Source excerpt ->

*-*-*

CFPB proposal would ease HMDA reporting burden, enhance data

By Richard A. Roth, J.D.

The Consumer Financial Protection Bureau is proposing revisions to its regulation on mortgage lending data reporting that it says will simultaneously improve the information it receives and ease the reporting burden on mortgage lenders. Reg. C—Home Mortgage Disclosures (12 CFR Part 1003), which implements the Home Mortgage Disclosure Act, requires many lenders to report information about mortgage loans they originate or purchase and about mortgage loan applications they receive. According to the CFPB, this data—which is made public—allows regulators and consumers to see whether mortgage lenders are serving their communities’ housing needs and spot possible patterns of discriminatory lending.

The bureau will accept comments on the proposal through Oct. 22, 2014.

Institutional coverage. Not all mortgage lenders are required to report mortgage lending data. According to the bureau, Reg. C currently uses different criteria for whether depository institutions and nondepository lenders are covered. Some depository institutions must file reports if they originated only one first mortgage in the prior year, while nonbanks can make 99 loans without reporting.

The proposal would establish a consistent threshold for all mortgage lenders. Any mortgage lender that meets the rule’s other criteria would be required to report HMDA data if it originated at least 25 covered loans (other than open-end lines of credit) during the prior calendar year.

According to the bureau, this change would reduce the number of reporting lenders by 25 percent without affecting the value of the data being reported.

Transaction coverage. The CFPB says that Reg. C’s criteria for which loans are covered leave gaps in the available housing market data. Reverse mortgages used to buy homes, home improvement loans, and mortgage refinancing loans are reported but not separately identified, while home equity lines of credit might not be reported at all.

The proposal generally would require lenders to collect data on and report all closed-end mortgages, all open-end lines of credit secured by the borrower’s home, and all reverse mortgages. Also, these various loan types would be identified. On the other hand, unsecured home improvement loans would not be reported. The bureau says the changes would free lenders from the need to determine the intended purpose for a home-secured loan.

Reportable data. The proposal would align the HMDA data collection requirements with the data standards already set by the Mortgage Industry Standards Maintenance Organization, according to the CFPB. This is intended to make compliance with the data collection requirements easier and to make the data more consistent.

*-*-*

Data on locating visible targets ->
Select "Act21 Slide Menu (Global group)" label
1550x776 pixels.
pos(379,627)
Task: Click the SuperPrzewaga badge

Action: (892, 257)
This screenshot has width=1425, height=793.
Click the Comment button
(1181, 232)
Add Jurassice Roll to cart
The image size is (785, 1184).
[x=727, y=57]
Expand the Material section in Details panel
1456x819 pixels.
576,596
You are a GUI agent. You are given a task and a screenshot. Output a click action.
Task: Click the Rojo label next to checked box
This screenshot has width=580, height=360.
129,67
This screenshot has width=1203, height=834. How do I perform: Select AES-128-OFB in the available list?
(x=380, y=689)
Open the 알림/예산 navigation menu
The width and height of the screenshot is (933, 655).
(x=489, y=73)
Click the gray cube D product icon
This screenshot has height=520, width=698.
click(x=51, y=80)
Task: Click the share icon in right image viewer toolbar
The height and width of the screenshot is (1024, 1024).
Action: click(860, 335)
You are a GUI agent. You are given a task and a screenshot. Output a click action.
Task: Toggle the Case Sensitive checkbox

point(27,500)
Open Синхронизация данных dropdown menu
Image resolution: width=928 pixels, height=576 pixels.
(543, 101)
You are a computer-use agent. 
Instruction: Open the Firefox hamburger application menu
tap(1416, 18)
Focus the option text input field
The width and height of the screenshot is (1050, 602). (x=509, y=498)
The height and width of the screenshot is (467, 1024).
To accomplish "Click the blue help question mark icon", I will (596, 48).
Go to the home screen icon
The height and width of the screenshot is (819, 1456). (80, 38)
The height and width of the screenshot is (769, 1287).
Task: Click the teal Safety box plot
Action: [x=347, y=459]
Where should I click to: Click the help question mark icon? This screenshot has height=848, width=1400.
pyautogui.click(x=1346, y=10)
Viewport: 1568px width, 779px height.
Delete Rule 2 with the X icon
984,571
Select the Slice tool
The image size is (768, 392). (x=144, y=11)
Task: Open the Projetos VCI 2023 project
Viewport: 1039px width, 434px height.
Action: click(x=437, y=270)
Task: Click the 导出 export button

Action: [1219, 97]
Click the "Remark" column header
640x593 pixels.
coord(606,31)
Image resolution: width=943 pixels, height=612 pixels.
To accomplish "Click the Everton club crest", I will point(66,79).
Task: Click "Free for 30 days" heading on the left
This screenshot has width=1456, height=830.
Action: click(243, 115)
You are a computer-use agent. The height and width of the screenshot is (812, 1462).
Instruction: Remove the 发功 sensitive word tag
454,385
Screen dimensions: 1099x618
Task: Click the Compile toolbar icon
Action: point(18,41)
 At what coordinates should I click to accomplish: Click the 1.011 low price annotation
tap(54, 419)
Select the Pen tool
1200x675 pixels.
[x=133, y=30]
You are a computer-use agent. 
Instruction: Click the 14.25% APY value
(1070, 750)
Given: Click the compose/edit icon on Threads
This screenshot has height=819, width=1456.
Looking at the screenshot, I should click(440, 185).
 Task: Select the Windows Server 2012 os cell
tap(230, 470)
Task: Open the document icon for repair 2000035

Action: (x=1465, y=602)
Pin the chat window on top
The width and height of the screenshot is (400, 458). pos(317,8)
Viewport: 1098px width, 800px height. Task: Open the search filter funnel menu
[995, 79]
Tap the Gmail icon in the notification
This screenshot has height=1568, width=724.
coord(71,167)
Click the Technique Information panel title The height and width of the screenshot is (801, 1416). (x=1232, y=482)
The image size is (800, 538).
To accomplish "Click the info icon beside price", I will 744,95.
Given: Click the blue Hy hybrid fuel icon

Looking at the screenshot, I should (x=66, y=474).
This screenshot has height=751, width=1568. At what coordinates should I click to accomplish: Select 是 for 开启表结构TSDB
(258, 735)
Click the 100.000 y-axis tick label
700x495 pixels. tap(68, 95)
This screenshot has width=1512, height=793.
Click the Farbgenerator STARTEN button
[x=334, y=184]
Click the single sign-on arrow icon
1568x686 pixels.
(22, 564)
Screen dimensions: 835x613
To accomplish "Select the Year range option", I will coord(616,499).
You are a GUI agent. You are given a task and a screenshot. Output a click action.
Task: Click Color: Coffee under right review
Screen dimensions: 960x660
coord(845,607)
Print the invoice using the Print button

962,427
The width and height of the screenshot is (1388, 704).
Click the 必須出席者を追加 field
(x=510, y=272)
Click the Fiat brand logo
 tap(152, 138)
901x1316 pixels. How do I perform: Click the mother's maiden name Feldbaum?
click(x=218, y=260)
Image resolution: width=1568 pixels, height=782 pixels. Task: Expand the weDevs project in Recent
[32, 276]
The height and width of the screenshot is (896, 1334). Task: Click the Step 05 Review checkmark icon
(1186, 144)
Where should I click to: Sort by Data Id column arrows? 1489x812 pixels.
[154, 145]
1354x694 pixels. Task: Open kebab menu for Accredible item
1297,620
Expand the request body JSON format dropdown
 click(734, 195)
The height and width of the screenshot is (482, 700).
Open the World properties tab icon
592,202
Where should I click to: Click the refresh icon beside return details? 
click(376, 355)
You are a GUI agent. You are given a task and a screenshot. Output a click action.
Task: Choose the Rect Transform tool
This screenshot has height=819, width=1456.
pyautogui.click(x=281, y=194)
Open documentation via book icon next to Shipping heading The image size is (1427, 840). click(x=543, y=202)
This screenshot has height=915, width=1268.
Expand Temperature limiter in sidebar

*-*-*

Take the article on the CFPB's HMDA reporting proposal further, beginning right after its final sentence about aligning with the Mortgage Industry Standards Maintenance Organization.

Expected answer ->
The bureau also is proposing to add data points that lenders would need to collect and modify some existing items. Additions or changes would be made to information on:

  • applicants and borrowers, the underwriting process, application channels, automated underwriting system results, and the reasons why an application was denied;

  • the property, including the construction method, value, lien priority, and number of dwelling units, plus other information on multifamily and manufactured housing;

  • loan features, including maturities, interest rates, teaser rates, and non-amortization features; and

  • identifiers for the property, loan, loan originator, and lender.

One goal of the enhanced data is to help the CFPB assess how the Ability-to-Repay rule is affecting the market.

Reporting. The proposal would require lenders that report large amounts of data to report quarterly rather than annually. However, it would be easier for financial institutions to make data public because they would be permitted simply to refer inquiries to a publicly-available website. Lenders would no longer be obligated to make the data available in their home offices and branches or to provide it in writing on request.

The bureau added that it intends to examine improvements to electronic reporting.

Clarifications. In addition to proposing changes, the CFPB says it is taking the opportunity to address many longstanding issues identified by financial institutions or other interested persons. Proposed changes to the regulation, the staff comments, and the regulation’s instructions would clarify:

  • what structures are considered to be dwellings,

  • how manufactured homes, modular homes, and multiple properties are to be treated,

  • the applicability of the regulation to preapprovals and temporary financing,

  • reporting transactions that involve more than one institution,

  • how to report the action taken on an application, and

  • reporting the type of purchaser.